A cambiare senza sosta è, invece, la vita dei palestinesi: ad oggi sono oltre 67mila le vittime confermate (ma ci sono studi che, prendendo in esame dati dell’esercito o altre proiezioni, ipotizzano cifre che arrivano anche a 150mila o addirittura 650mila morti), di cui i due terzi donne e bambini, con l’aspettativa di vita “dimezzata” secondo la rivista scientifica Lancet, da 75,5 anni a 40,5. I feriti sono quasi 180mila, determinando “il maggior numero di bambini amputati per abitante al mondo”, come ha avvertito l’Onu. A ciò si aggiunge il collasso di ogni settore di Gaza – sanitario, educativo, economico – con oltre l’80% delle case, delle strade e dei campi coltivabili distrutti o danneggiati, mentre non c’è ospedale o università che non abbia subito attacchi. Le frontiere continuano a rimanere di fatto chiuse all’ingresso di aiuti umanitari. Oltre 250 gli operatori dei media uccisi. Incerta resta anche la situazione degli ostaggi israeliani, per i quali le famiglie continuano a chiedere giustizia, con proteste che hanno raggiunto anche il cortile di casa del premier Netanyahu.

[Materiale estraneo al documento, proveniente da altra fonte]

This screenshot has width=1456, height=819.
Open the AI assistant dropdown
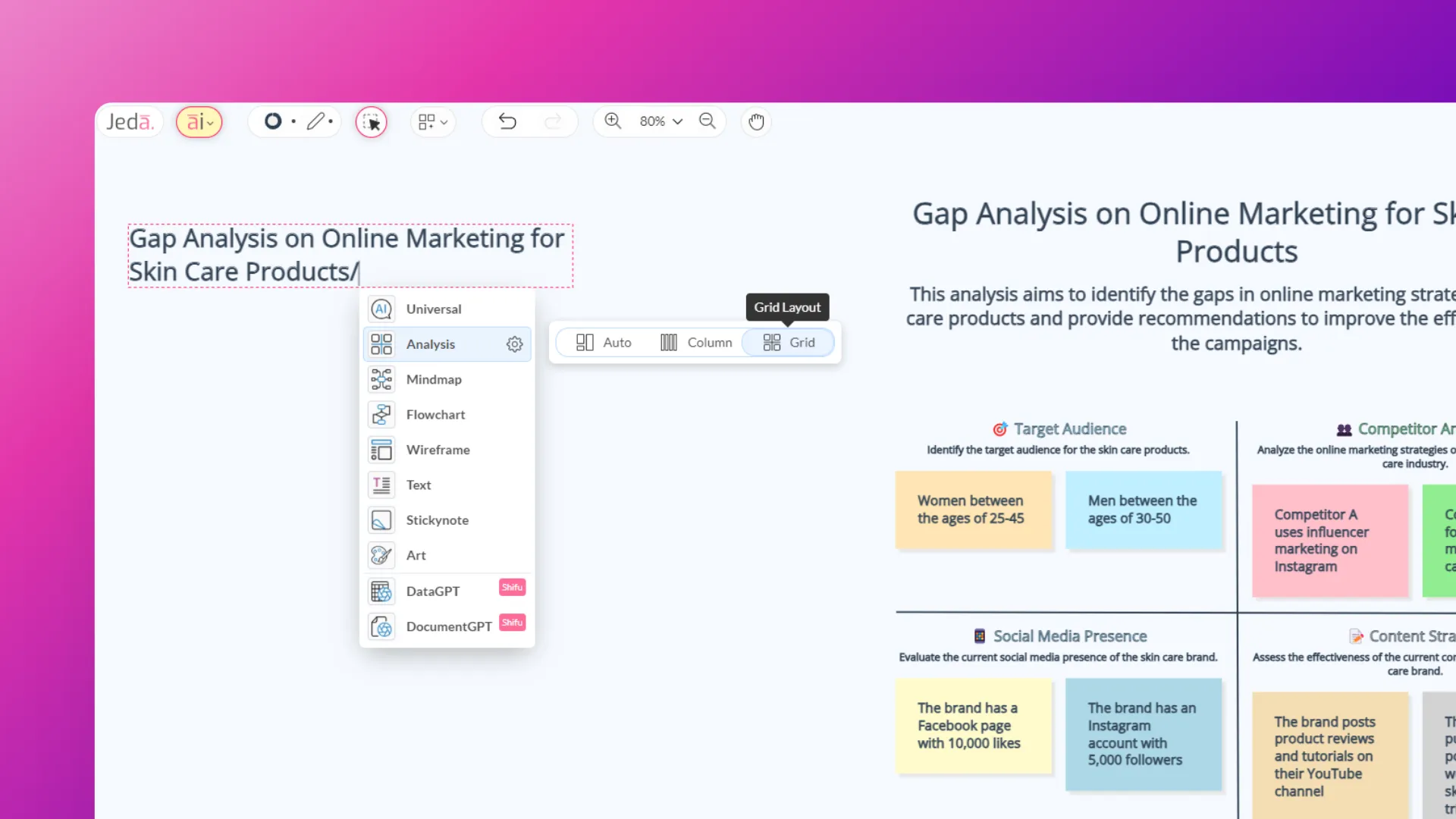pyautogui.click(x=199, y=121)
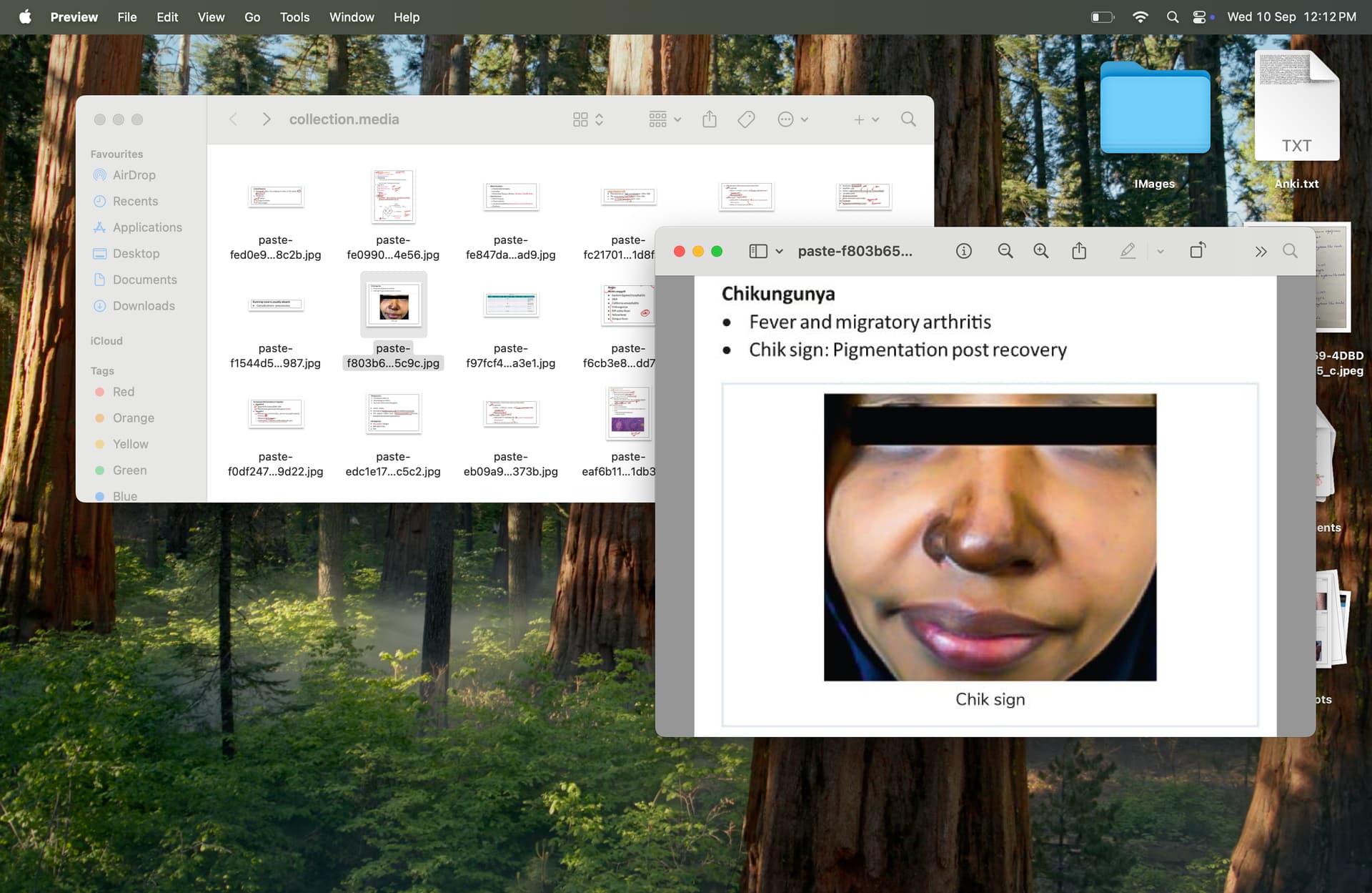Click the tag icon in Finder toolbar
The height and width of the screenshot is (893, 1372).
(x=746, y=119)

Continuando invece a rivendicare la necessità di colpire Hamas, a fine maggio Israele, col sostegno degli Stati Uniti, ha sostituito il meccanismo di distribuzione degli aiuti, un tempo gestito dall’Onu e dalle organizzazioni non governative, con un consorzio privato, così da tagliare canali di rifornimento al gruppo palestinese. Una mossa che ha finito per accelerare la grave carestia e le morti anche per fame, a cui si aggiungono denunce di raid dell’Idf diretti contro coloro che si mettono in fila per gli aiuti, come riportato dai media internazionali anche stamani.
Una tragedia di proporzioni immani, dunque, che ha causato morti anche in Iran, Libano, Yemen, Siria e persino in Qatar, mediatore nella crisi. L’effetto di tutto questo: un certo risveglio della società civile mondiale, con milioni di persone scese in piazza per chiedere la pace, la fine dell’occupazione della Palestina e dell’impunità di Israele, fino a viaggi di attivisti non violenti, per terra e per mare, per rompere l’assedio.
Al Cairo, intanto, si lavora per tracciare un futuro anche politico, con la proposta di un governo tecnico composto da palestinesi sotto il monitoraggio dei Paesi arabi, e un piano per la ricostruzione ideato da Trump, a cui saranno chiamati a partecipare investitori internazionali. Da questa proposta però, osservano alcuni analisti, restano escluse la Cisgiordania e Gerusalemme Est, parti essenziali di quello Stato di Palestina riconosciuto dall’Assemblea generale dell’Onu e fine settembre.